Using Material Culture to Understand Freed African-American Lifeways in Early 19th Century Borderland Communities of Indiana and Illinois
Author(s): Ayla Amadio
Year: 2019
Summary
This is an abstract from the "Silenced Lifeways:The Archaeology of Free African-American Communities in the Indiana and Illinois Borderlands" session, at the 2019 annual meeting of the Society for Historical Archaeology.

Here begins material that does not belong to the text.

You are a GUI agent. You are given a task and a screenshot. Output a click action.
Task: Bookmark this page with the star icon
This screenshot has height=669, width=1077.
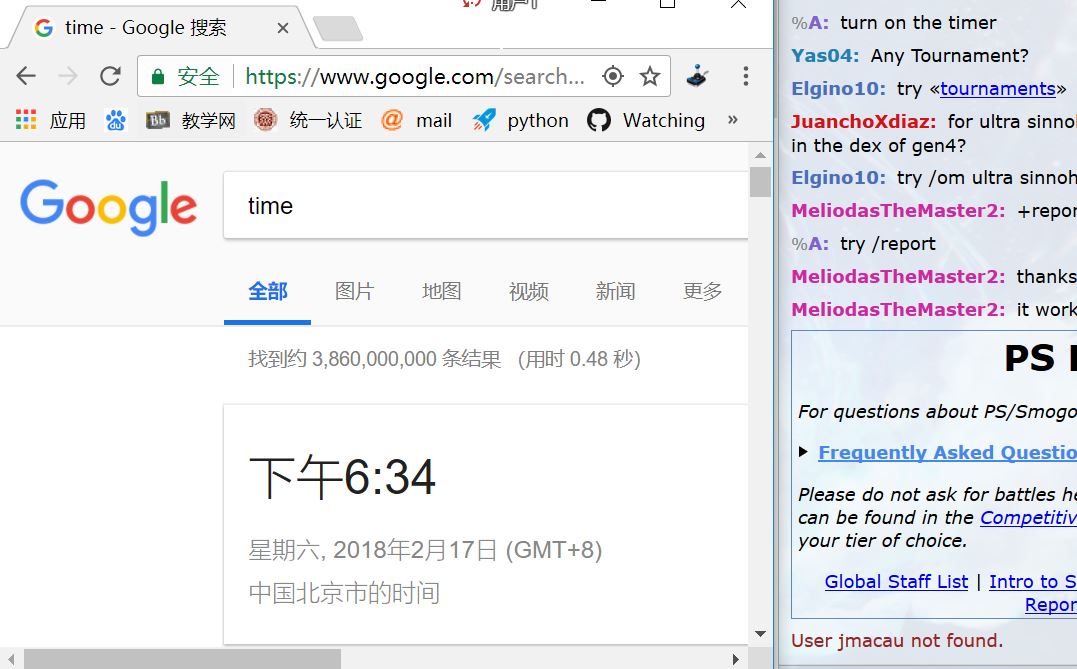pyautogui.click(x=650, y=76)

This paper presents a comparative analysis of historic assemblages from two Antebellum African-American communities to better understand resilience among these freed groups. Recently excavated materials from the Lick Creek Community within the Hoosier National Forest and the Miller Grove Community in the Shawnee National Forest are used to examine activity patterns and land use in free African-American communities during the nineteenth century. Such comparisons have the potential to further our understanding of household activities, ritual behavior, and land use between two antebellum borderland free African-American communities separated by hundreds of miles. Variation in cultural materials in particular between the two artifact assemblages can contribute to enriching our understanding of early 19th Century African-American lifeways in the southern parts of Indiana and Illinois by providing information on the types of choices free African-American consumers made in regard to purchasing household and other items for daily use.
Cite this Record
Using Material Culture to Understand Freed African-American Lifeways in Early 19th Century Borderland Communities of Indiana and Illinois. Ayla Amadio. Presented at Society for Historical Archaeology, St. Charles, MO. 2019 ( tDAR id: 449229)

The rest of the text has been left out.